**Request**
Please edit all of the material below so that "screenshot" becomes "screen capture", keeping everything else the same. Leave the pictures out of your version.

* begin Provided data *

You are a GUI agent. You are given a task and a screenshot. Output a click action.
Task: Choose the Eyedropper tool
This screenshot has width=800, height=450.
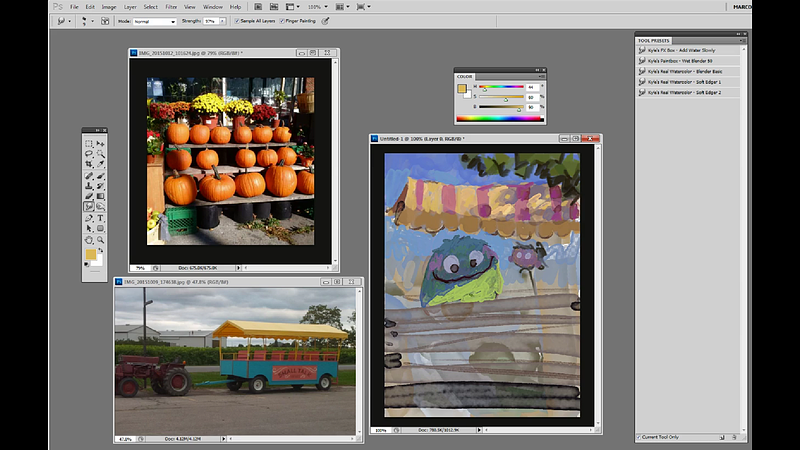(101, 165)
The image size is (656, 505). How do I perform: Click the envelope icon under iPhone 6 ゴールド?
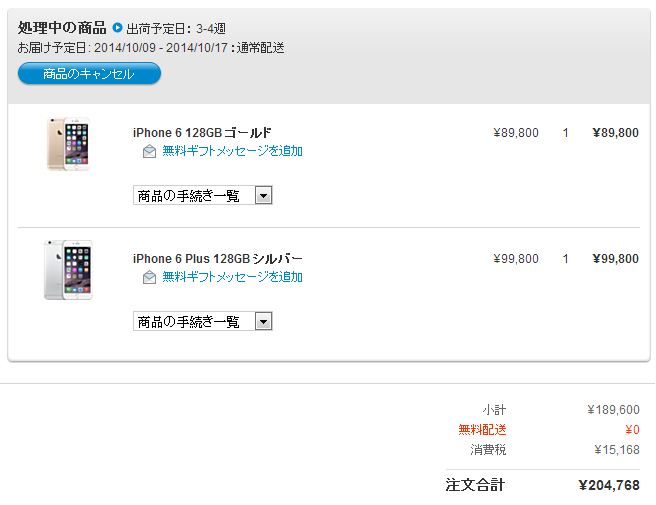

* end Provided data *

**Output for this exercise**
You are a GUI agent. You are given a task and a screen capture. Output a click action.
Task: Choose the Eyedropper tool
This screen capture has width=800, height=450.
(101, 165)
The image size is (656, 505). How do I perform: Click the envelope icon under iPhone 6 ゴールド?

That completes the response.